If you have been looking at bitcoins and in particular the SHA256 algorithm, you would have come across this formula:

Maj(x,y,z)=(x∧y)⊕(x∧z)⊕(y∧z)
Ch(x,y,z)=(x∧y)⊕(¬x∧z)

The first thing I said to myself was “What the heck does this mean? Do I need a PhD to understand this?”

Well, the good news is that the meaning is pretty simple and no you don’t need a PhD.

First of all, these are logic symbols that students studying logic use. Programmers don’t use these.

The upside down V (∧) means AND.
The circle with the plus inside (⊕) means XOR or eXclusive OR.
The bent line or garden hoe as I call it (¬) is the negation or a NOT.
Side note: V means OR.

AND is easy to understand.
0 AND 0 = 0
0 AND 1 = 0
1 AND 0 = 0
1 AND 1 = 1

ie both inputs need to be true for the output to be true.

Check out this example. 116 & 122 = 112. Why?
01110100 = 116 (t)
01111010 = 122 (z)
————–
01110000 = 112 (p)

If converted to ascii text, you get t & z = p. Cool eh?

XOR is a bit tricky. Basically the output is true when the inputs are different.
0 AND 0 = 0
0 AND 1 = 1
1 AND 0 = 1
1 AND 1 = 0

Negation is easy as well. Whatever the value is, make it the opposite.
0 => 1
1 => 0

Wikipedia (http://en.wikipedia.org/wiki/List_of_logic_symbols) has a full list of other symbols.

How does this relate to programming?

In the C language, these are bitwise operators. I’ll explain more below.
∧ becomes &
⊕ becomes ^ (caret)
¬ becomes ~
V become | (just for completeness)

So to represent this in C, it becomes:
#define CH(x,y,z) (((x) & (y)) ^ (~(x) & (z)))

But hang on. You might be wondering what && and || and ! mean?
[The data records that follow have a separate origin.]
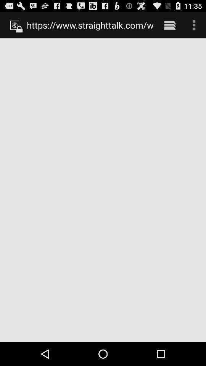 The width and height of the screenshot is (206, 366). Describe the element at coordinates (103, 190) in the screenshot. I see `the icon below https www straighttalk` at that location.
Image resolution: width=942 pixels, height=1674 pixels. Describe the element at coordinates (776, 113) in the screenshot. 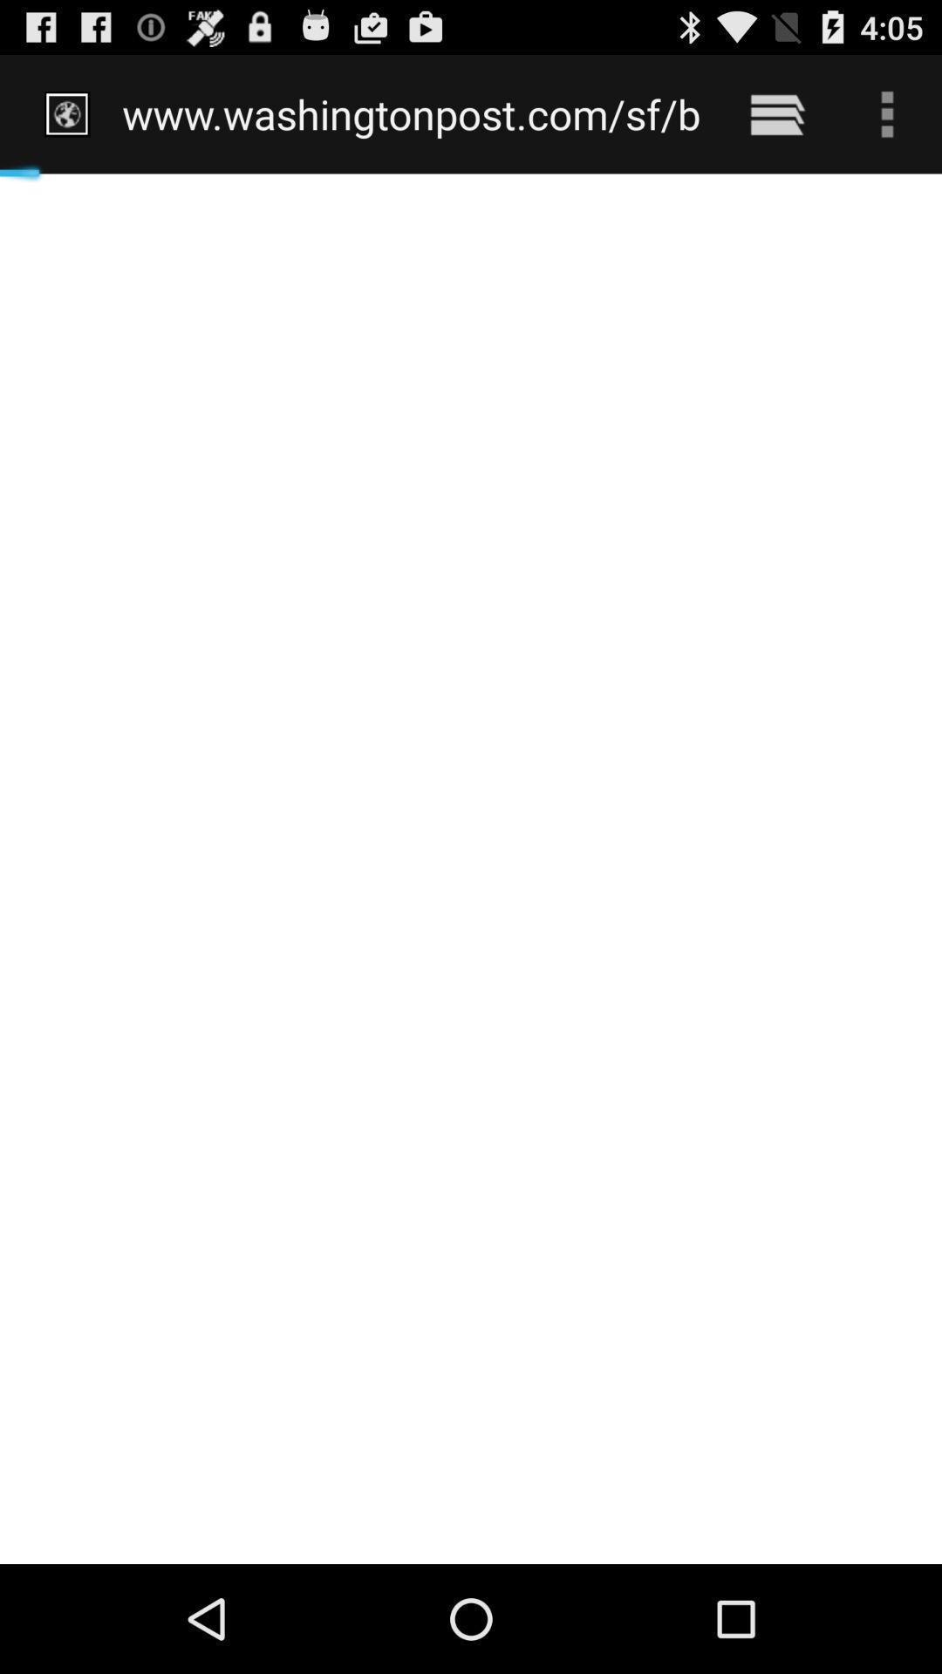

I see `icon next to the www washingtonpost com icon` at that location.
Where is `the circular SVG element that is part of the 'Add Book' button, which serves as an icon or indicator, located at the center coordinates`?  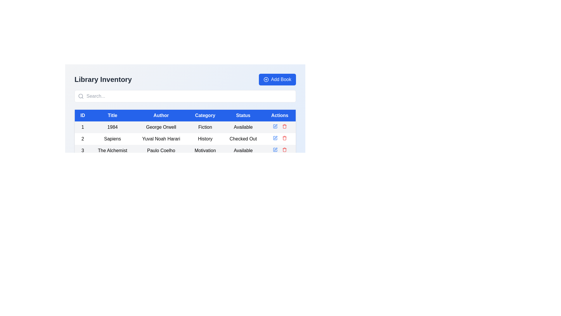
the circular SVG element that is part of the 'Add Book' button, which serves as an icon or indicator, located at the center coordinates is located at coordinates (266, 79).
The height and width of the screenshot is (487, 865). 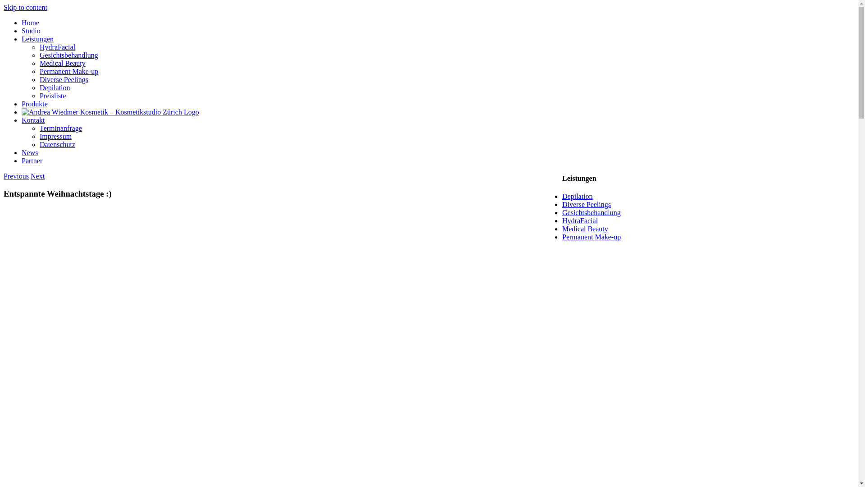 What do you see at coordinates (562, 228) in the screenshot?
I see `'Medical Beauty'` at bounding box center [562, 228].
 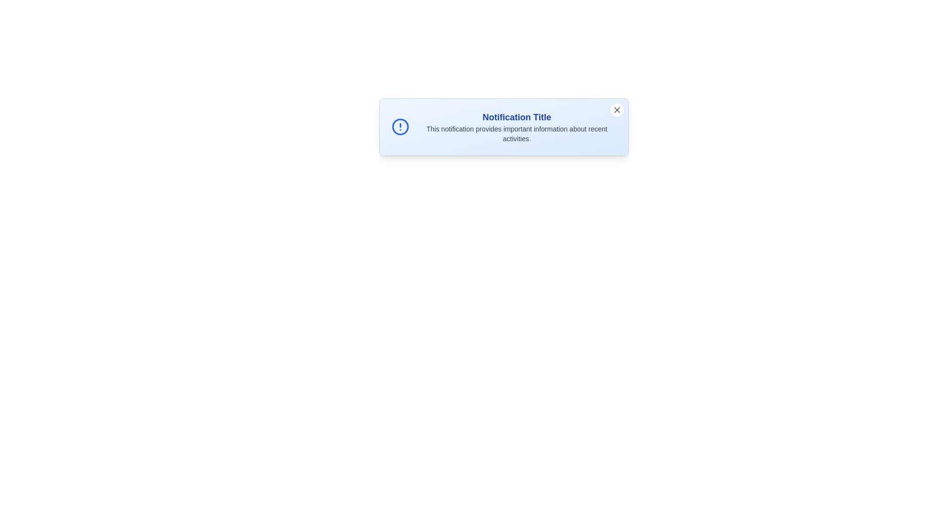 I want to click on the Close button located in the top-right corner of the notification panel, so click(x=616, y=110).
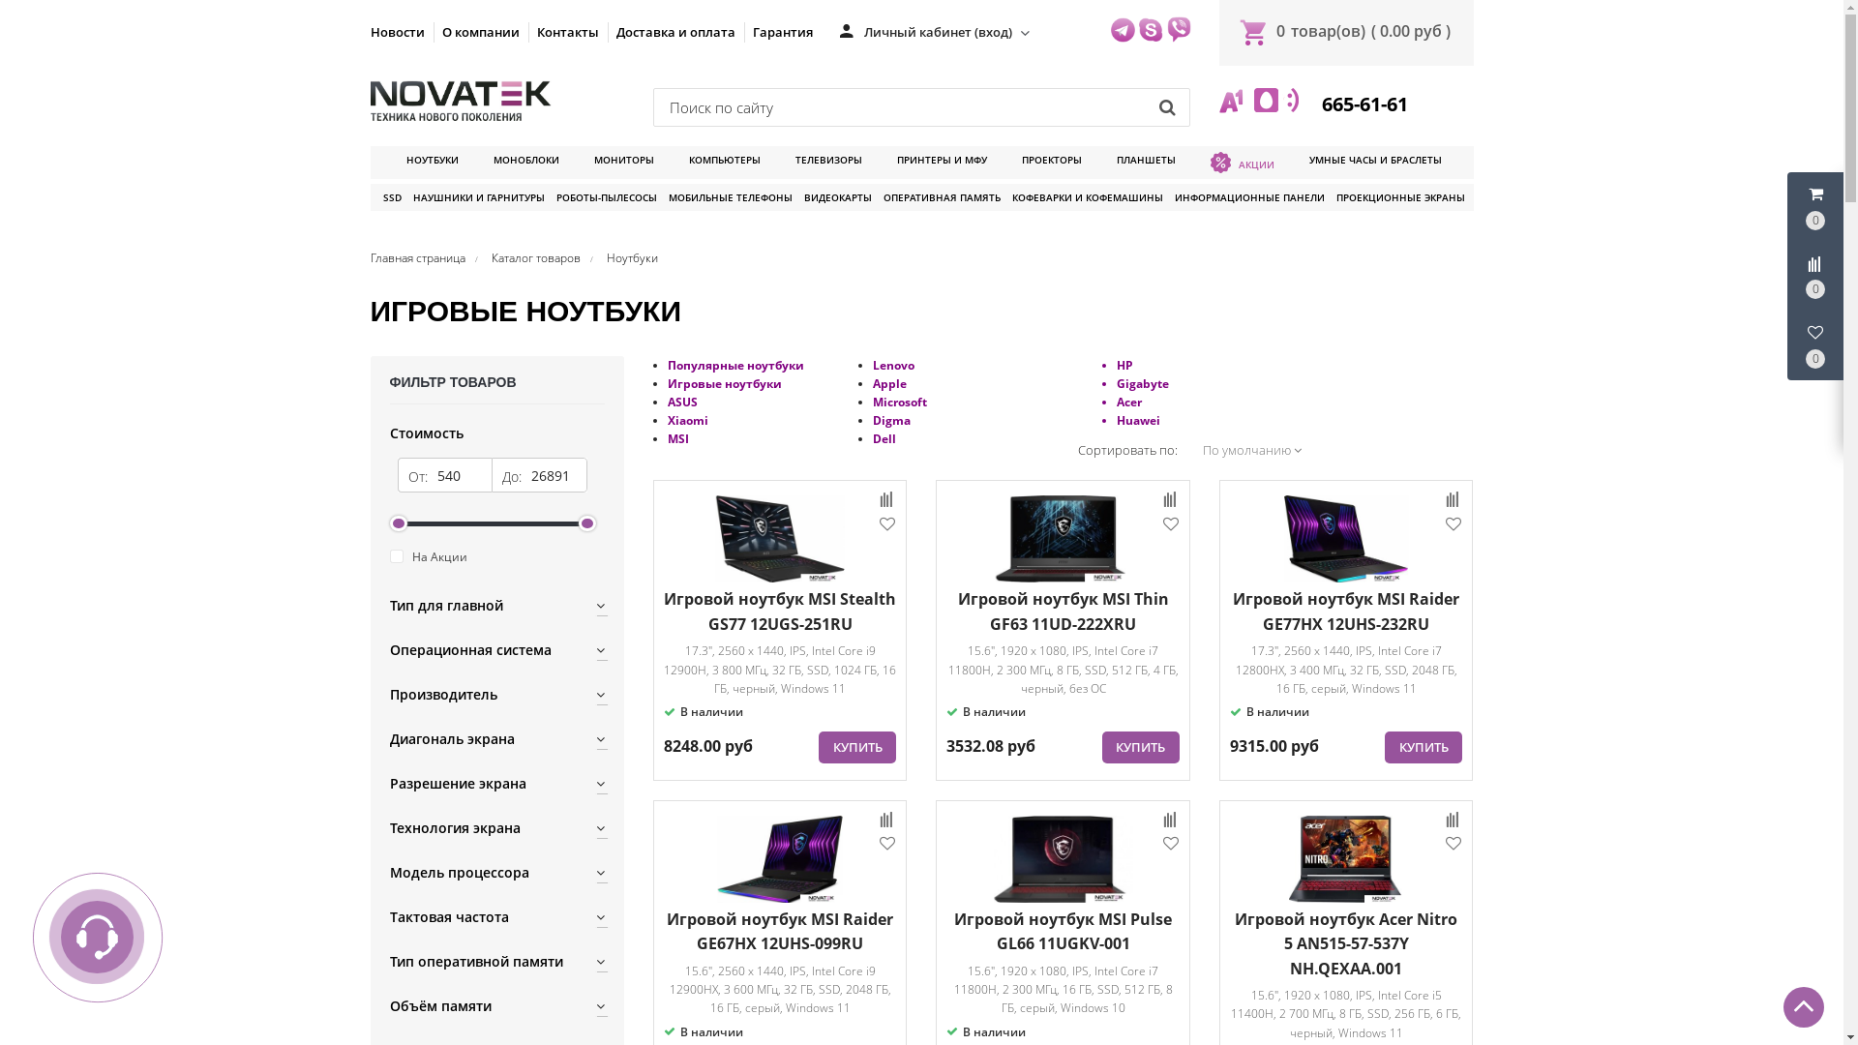  What do you see at coordinates (668, 419) in the screenshot?
I see `'Xiaomi'` at bounding box center [668, 419].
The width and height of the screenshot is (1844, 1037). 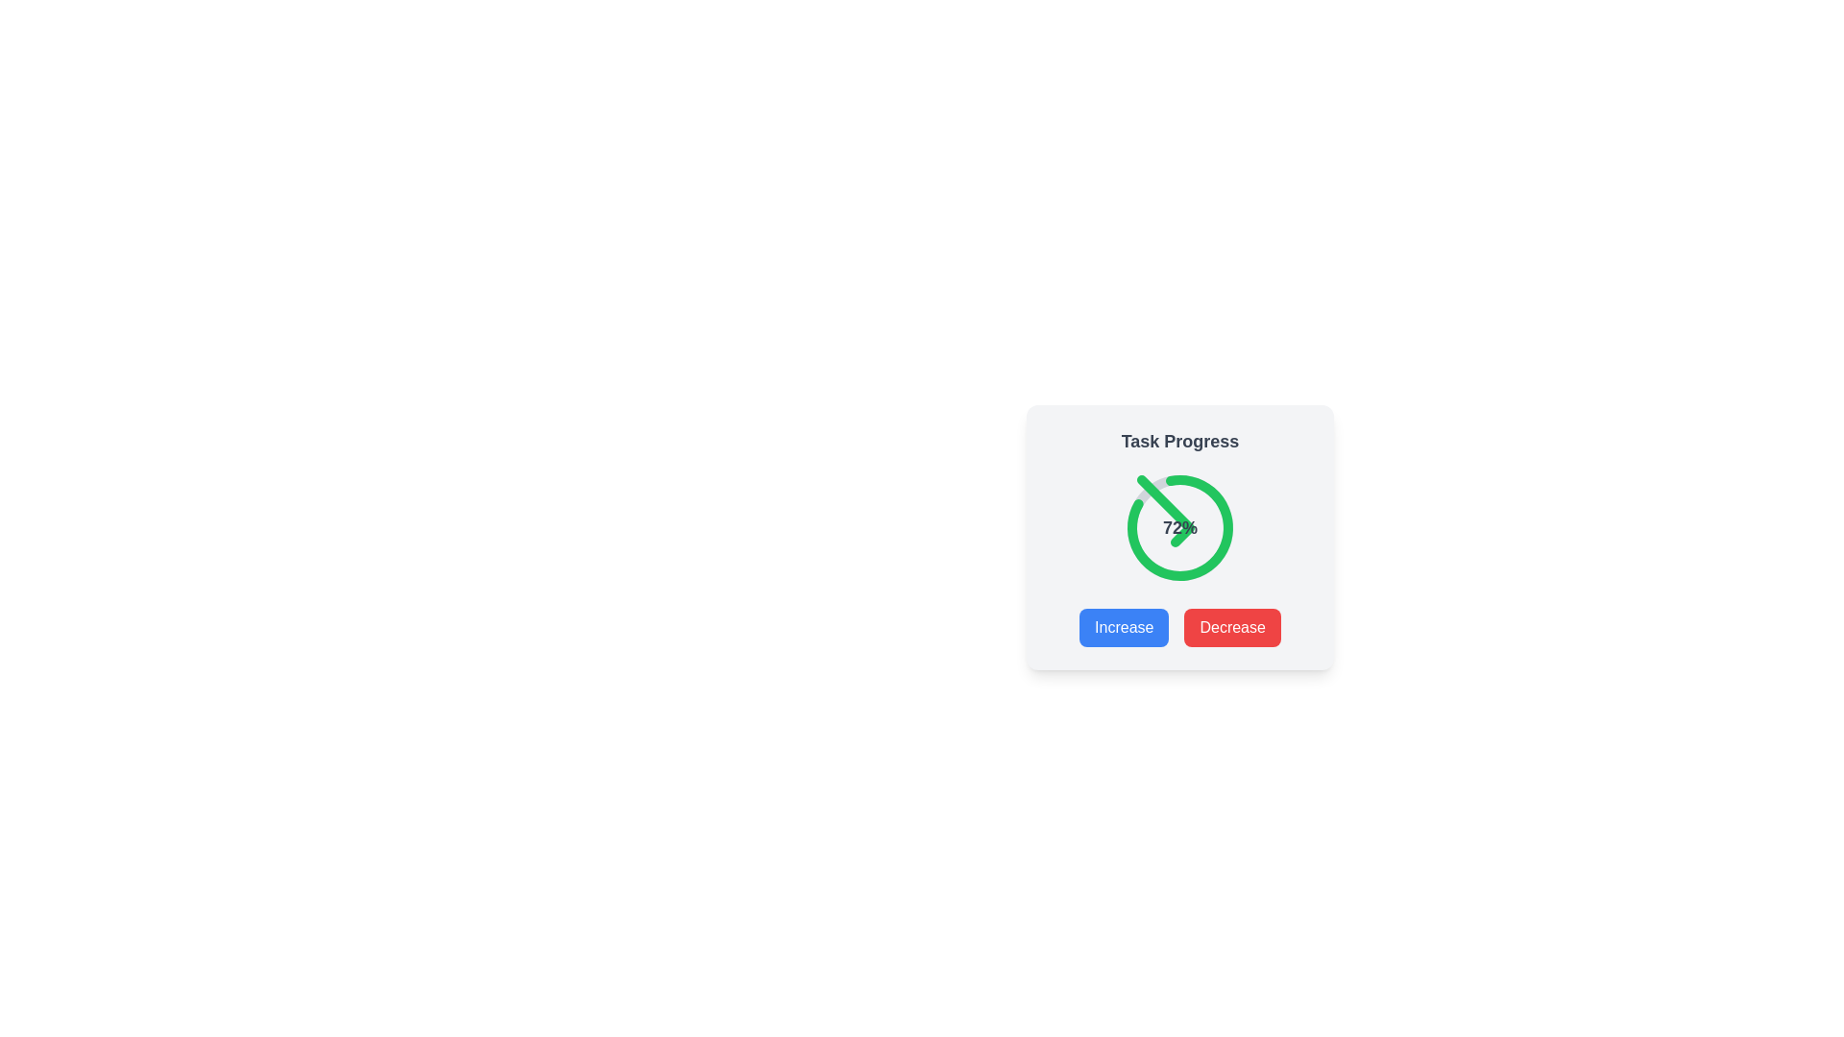 What do you see at coordinates (1124, 628) in the screenshot?
I see `the blue 'Increase' button located at the bottom left of the card` at bounding box center [1124, 628].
These also mean AND, OR and NOT respectively but these are logical operators, not bitwise operators. (Why did I not mention logical XOR? Because there isn’t one. Check out: http://benpfaff.org/writings/clc/logical-xor.html and see if that makes sense).

What’s the diff?

The logical operator works on boolean (true or false conditions) and the bitwise operator works on bits (1’s and 0’s).

What the heck does that mean?

Check out this example for logical operators. http://www.tutorialspoint.com/cprogramming/c_logical_operators.htm

And check out this example for bitwise operators.
http://www.tutorialspoint.com/cprogramming/c_bitwise_operators.htm

You’ll notice that generally speaking you’ll not need to use bitwise operators…. unless you want to play with 1’s and 0’s.